Tenace is an organizer of the symposium, and is professor of theology at the Gregorian University. She writes on “theological anthropology, themes on the Christian East, and spiritual theology,” according to her CV. Most interesting to me is a 2017 book she introduced and edited, From the nail to the key: the fundamental theology of Pope Francis. She also publishes on Vatican Councils, including II; baptism; religious life; and mysticism. Most translated into most languages: Keepers of wisdom. The service of superiors (2007). That’s religious superiors, though I did not find any indication that she is a member of an order. Her publisher’s biography identifies her as “a member of the Aletti Center from the beginning,” which has links to Easter and Christmas liturgies, but appears mostly to sell books and religious goods. Only in that bio is “Since 2018 she has been a consultant of the Congregation for the Doctrine of the Faith” – another woman Vatican insider.

So do we have any better understanding of how WOMEN will be discussed at this Symposium on the Priesthood? You can draw your own conclusions.

I do wonder if this symposium is an attempt to bring some Bishops into Vatican II and to stop others from wandering beyond it. The Congregation of Bishops arranged it; we noted the recent appointment of Sister Nathalie Becquart as its first female undersecretary, mentioned only by The Tablet. Open to anyone, they are expecting bishops and those responsible for priestly formation in dioceses around the world to attend.

Glass ceiling, Vatican Museums // Photo by Ilnur Kalimullin on Unsplash

All three symposium organizers have long “Interventions” as part of the Vatican press release. Tenace is most to the point. Careful examination of the priesthood is urgent now, she says, because “we must think about the foundation that links the ministerial priesthood with the common priesthood of the baptised… every age develops an updated ecclesiology… Changes cannot be dictated by cultural pressures, but neither should they exclude the fact that in the issues that prompt change, there is a call to free the faith from encrustations of the past.”
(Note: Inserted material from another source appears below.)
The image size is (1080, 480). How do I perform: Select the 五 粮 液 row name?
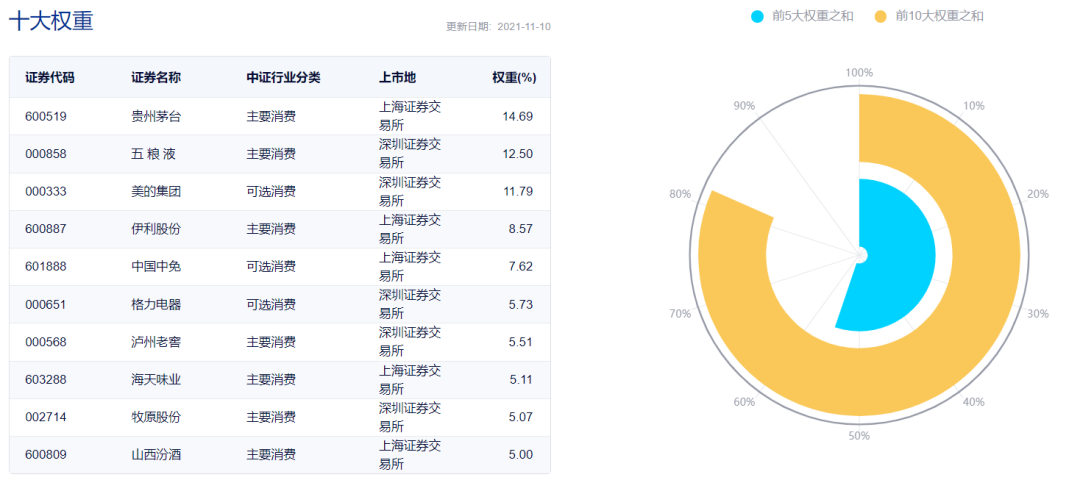[153, 154]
In NCR, the Catholic News Service summarizes her focus, “The clerical abuse scandal, she said, makes the questions of priestly identity, vocational discernment and formation more urgent.”  Tenace herself says “This is the guiding idea of the Symposium: to deepen the theology of the priesthood, to reaffirm the essential features of the Catholic tradition on the identity of the priest, perhaps freeing it from a certain clericalisation.” More than perhaps, it seems from the agenda, which would be a good thing. Not so good if you’re interested in a married priesthood; the interventions emphasize celibacy, though only Tenace says “in the Latin tradition,” perhaps because she’s studied the Eastern Church.

WOC Program Associate, Katie Lacz

And it’s really not so good if you’re interested in opening priestly ordination to people of all genders. I didn’t find even women deacons addressed except in an answer to a question reported in La Croix International. I do fear that the “updated ecclesiology” will not be updated enough. But we have almost a year to raise our voices in Rome, as we are accustomed to doing.
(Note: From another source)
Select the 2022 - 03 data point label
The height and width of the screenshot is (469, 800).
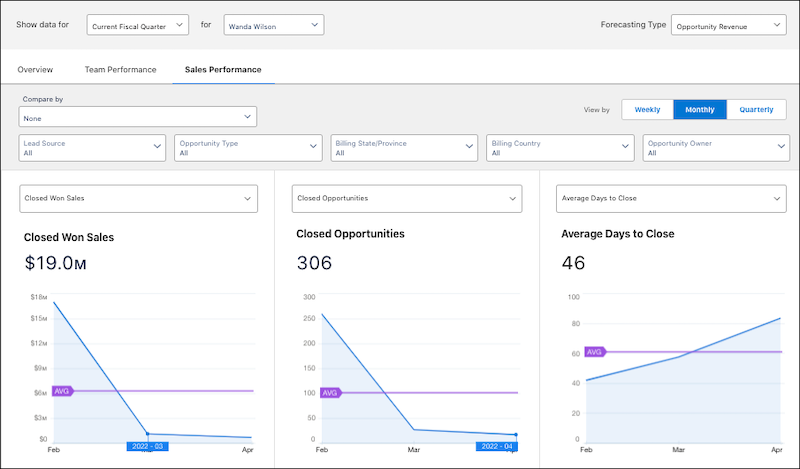pos(147,447)
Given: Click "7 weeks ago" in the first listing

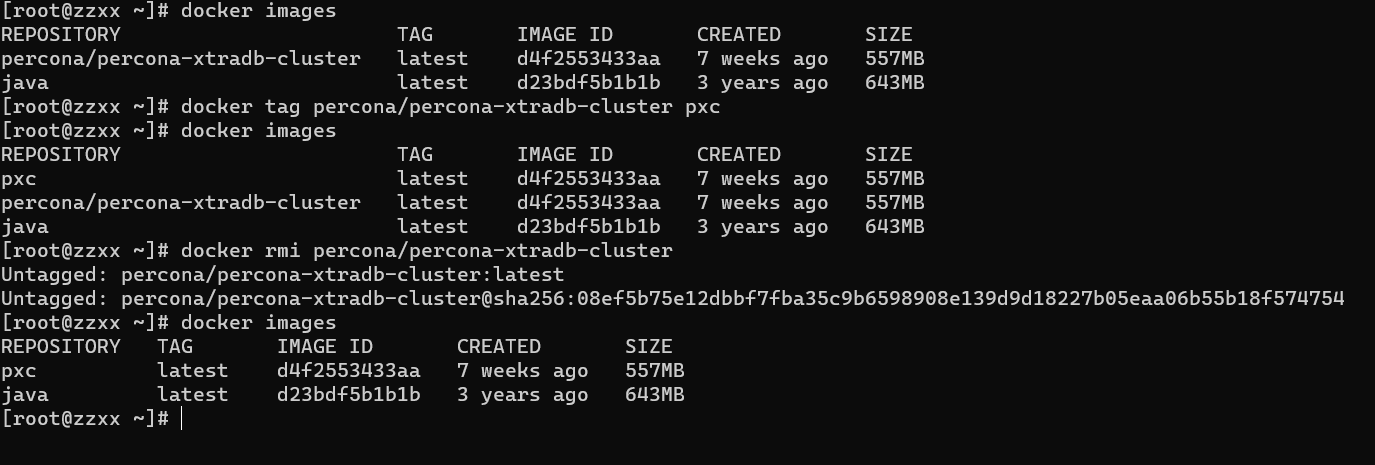Looking at the screenshot, I should tap(762, 59).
You can do your part before April 25 by sharing your dream of vocation with WOC! Right now my dream is “vocation, not formation.” The latter seems to be the driving force of the symposium. Vocation means call from God, not a carefully orchestrated blast from the past. Let’s bring that to Rome next February! 

3 Responses

  1. Regina Bannan says:

    I must correct one assumption. This initiative did not come from Pope Francis, according to Robert Mickens’ column yesterday; he focuses on the person I ignored, Montreal Cardinal Marc Ouellet. At least I picked up that this event is very traditional. I’ll figure out all the politics by next week.

  2. Stirrings… “Changes cannot be dictated by cultural pressures, but neither should they exclude the fact that in the issues that prompt change, there is a call to free the faith from encrustations of the past.” The ministerial priesthood is encrusted with patriarchal gender ideology.

  3. Helen Bannan-Baurecht says:

    Once again, thank you, Regina, for helping us keep up with Vatican News related to women and the priesthood. I really appreciate knowing about the people who will be participating in the session on women AND ministry at this 2022 conference. I hope that these speakers will stretch that title to address women IN ministry, especially as deacons and priests!